Our major concern is not with the direct effects of this particular memorial modification project, or even with its indirect effects, but with the ongoing pattern of cumulative effects of which it is a part. As you know, under both Section 106 of the NHPA and the National Environmental Policy Act, NPS is responsible for considering cumulative effects, defined by the Council on Environmental Quality as the impact on the environment that results from the incremental impact of the action when added to other past, present, and reasonably foreseeable future actions.”

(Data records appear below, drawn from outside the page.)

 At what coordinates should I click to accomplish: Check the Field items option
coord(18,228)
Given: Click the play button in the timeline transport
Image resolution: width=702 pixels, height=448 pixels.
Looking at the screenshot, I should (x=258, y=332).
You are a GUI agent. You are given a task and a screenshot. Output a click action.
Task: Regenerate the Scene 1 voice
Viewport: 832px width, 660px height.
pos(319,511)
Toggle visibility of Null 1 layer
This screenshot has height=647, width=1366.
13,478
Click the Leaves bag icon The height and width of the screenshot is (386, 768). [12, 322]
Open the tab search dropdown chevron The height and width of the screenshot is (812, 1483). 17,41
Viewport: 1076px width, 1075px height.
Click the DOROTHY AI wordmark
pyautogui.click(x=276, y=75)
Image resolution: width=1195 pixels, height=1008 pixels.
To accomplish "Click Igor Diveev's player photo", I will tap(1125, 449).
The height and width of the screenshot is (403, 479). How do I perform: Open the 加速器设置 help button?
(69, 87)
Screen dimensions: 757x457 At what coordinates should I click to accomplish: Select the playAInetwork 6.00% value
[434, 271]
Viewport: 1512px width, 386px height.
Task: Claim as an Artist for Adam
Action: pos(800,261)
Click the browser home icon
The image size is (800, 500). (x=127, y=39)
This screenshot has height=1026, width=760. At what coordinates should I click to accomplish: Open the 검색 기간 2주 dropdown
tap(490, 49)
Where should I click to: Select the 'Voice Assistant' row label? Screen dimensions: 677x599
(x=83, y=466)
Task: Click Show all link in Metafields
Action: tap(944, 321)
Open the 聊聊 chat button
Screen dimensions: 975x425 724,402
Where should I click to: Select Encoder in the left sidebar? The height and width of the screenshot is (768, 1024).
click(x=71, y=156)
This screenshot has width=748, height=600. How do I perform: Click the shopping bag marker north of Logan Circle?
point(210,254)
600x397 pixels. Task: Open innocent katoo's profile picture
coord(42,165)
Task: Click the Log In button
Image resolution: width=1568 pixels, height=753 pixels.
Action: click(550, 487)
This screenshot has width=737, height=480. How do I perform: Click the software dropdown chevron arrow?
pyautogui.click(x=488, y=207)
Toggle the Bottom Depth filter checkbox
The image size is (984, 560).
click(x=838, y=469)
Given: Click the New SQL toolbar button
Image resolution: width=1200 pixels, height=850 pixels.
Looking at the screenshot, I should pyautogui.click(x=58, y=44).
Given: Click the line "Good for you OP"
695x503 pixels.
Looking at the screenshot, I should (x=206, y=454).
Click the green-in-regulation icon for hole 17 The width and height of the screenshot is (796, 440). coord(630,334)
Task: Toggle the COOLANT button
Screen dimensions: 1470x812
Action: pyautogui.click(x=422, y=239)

The environment of the National Mall is complicated; it includes the Mall’s physical characteristics – its buildings and spacings, its vistas and plantings and water features – and a host of sociocultural, psychological, attributes. Importantly, it is where we gather as a nation and as a local community for activities ranging from presidential inaugurations and Independence Day celebrations to kite flying and games of tag football. It is also a place where we can experience and contemplate aspects of our history. We need to be careful about the incremental impacts of actions we take to modify the Mall in the service of particular interests, however worthy those interests may be.
In recent years we have seen the steady militarization of the Mall, beginning with the Vietnam Veterans Memorial, continuing with the World War II and Korean War Veterans Memorials, and we are now considering memorials to our recent and ongoing military actions in Iraq, Afghanistan, and elsewhere. In many cases the memorials are not just built; they grow. A wall acquires names inscribed on it; then flags are added; then statues.
In this case, the Korean Veterans Memorial’s commemorative meaning is also altered. Today the Memorial reflects the valor and sacrifices of American troops in a joint action with United Nations allies. By adding a funerary component similar to the Vietnam Memorial, the character of the Korean War Veterans Memorial will be fundamentally altered. However justified this change may be, it is clearly an adverse effect under the regulations implementing Section 106 of the NHPA.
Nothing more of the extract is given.